## start Provided passage

We know swimming pool maintenance is our responsiblity but naively we thought it would be in usable condition on our arrival and thereafter we pay necessary charges.

Thank you again.


----------



## jojo (Sep 20, 2007)

If this property was found by you and shown via an agent, then despite the contract, he should take responsibity for making sure that both parties are happy - who is paying the agent???. So speak to them, demand that they come and explain all the points that concern you and what is to be done about it. If he doesnt, then threaten to pull out of the deal and find something else.

Jo xxx


----------



## xabiaxica (Jun 23, 2009)

jojo said:


> If this property was found by you and shown via an agent, then despite the contract, he should take responsibity for making sure that both parties are happy - who is paying the agent???. So speak to them, demand that they come and explain all the points that concern you and what is to be done about it. If he doesnt, then threaten to pull out of the deal and find something else.
> 
> Jo xxx


A lot of agents are only 'introducers' & have no on-going responsibility after the tenant moves in 

carusel needs to find out for sure exactly what the arrangement is - if the agent doesn't have a management contract with the owner, then the agent doesn't have to do anything at all, once the tenant has moved in


----------



## jojo (Sep 20, 2007)

xabiachica said:


> A lot of agents are only 'introducers' & have no on-going responsibility after the tenant moves in
> 
> carusel needs to find out for sure exactly what the arrangement is - if the agent doesn't have a management contract with the owner, then the agent doesn't have to do anything at all, once the tenant has moved in



I know! Most agents are only introducers, but they do have the initial responsibilty of making sure that all parties are happy before they can walk away

Jo xxx


----------



## xabiaxica (Jun 23, 2009)

jojo said:


> I know! Most agents are only introducers, but they do have the initial responsibilty of making sure that all parties are happy before they can walk away
> 
> Jo xxx


not most, but a lot for sure

but no - if they are paid to simply introduce, then once the tenant is in & the contract in force between the tenant & owner - it's nothing to do with them

of course a _*good *_one would still try to help in this kind of situation - but they don't have to

as I said, carusel needs to find out what the arrangement is - certainly if the rent is paid via the agent there is responsibility there

if it isn't, then I certainly would be looking for somewhere else to live asap


----------



## dmret (Mar 12, 2013)

Absolutely


----------



## thrax (Nov 13, 2008)

## end Provided passage
## start Provided material

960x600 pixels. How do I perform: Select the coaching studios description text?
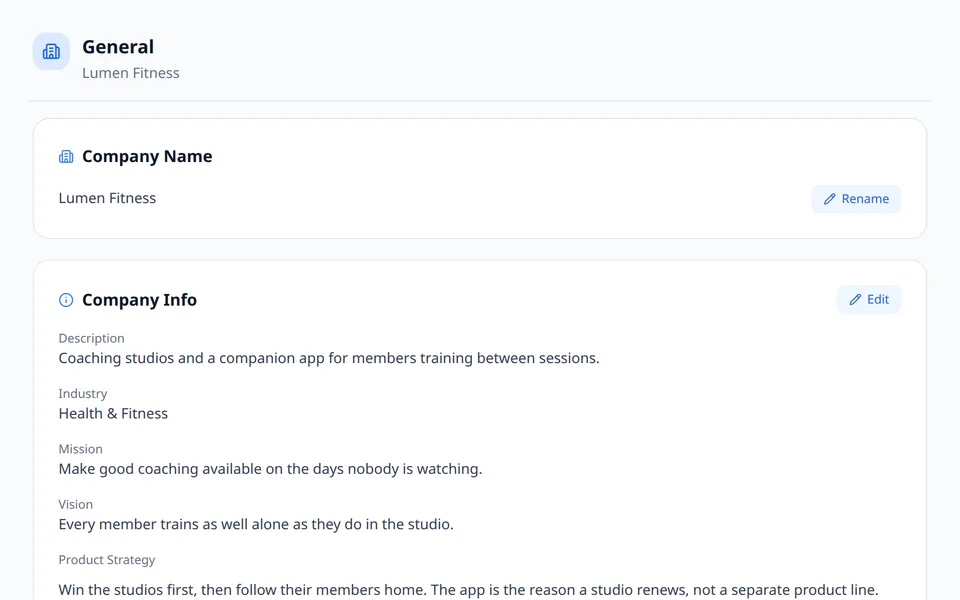329,358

## end Provided material

__Set of tasks__
1. Reproduce a stretch of the forum thread about rental agents' duties word for word, starting at the words "but no - if" and stopping after the words "(Mar 12, 2013)".
2. Write what comes next in the forum thread about rental agents and the unusable swimming pool, picking up after its last line.

__Responses to the tasks__
1.
but no - if they are paid to simply introduce, then once the tenant is in & the contract in force between the tenant & owner - it's nothing to do with them

of course a _*good *_one would still try to help in this kind of situation - but they don't have to

as I said, carusel needs to find out what the arrangement is - certainly if the rent is paid via the agent there is responsibility there

if it isn't, then I certainly would be looking for somewhere else to live asap


----------



## dmret (Mar 12, 2013)

2.
In the end you are living there so my advice would be to get everything sorted so that life for you is good. The pool is very easy to deal with and a good pool maintenance company will fix it for you for around €50 - €80 and after that you can take care of it. If you need advice on how to take care of it, this is as good a place as you will find for advice. If your pool is green and lots of 'dirt' on the bottom, you need to buy a slow release chlorine powder, put in the recommended amount (as stated on the chlorine bucket) and set the filter to circulation for 24 hours. After that you need to buy an anti algae liquid which you put in the pool and leave overnight. All of the algae and particulate will sink to the bottom. You then need to clean with the suction device and set the filter to waste. After that, the pool will be clean and you need only put in multifunction tabs in the skimmer to keep it clean. The tabs we use are known as 10 multifunction and the make is Colorma.


----------



## carusel (Mar 14, 2015)

Hi xabiachica, jojo and thrax
Thank you again so much for all your advice. 
I can say that I know the agent got half her commission from us and the remainder was to come from the owner on further payments from us. I also know she was keen for us to sign her contract but the owner was adamant that he had his own drawn up for us to sign. She assures us his one is far better for the tenant!!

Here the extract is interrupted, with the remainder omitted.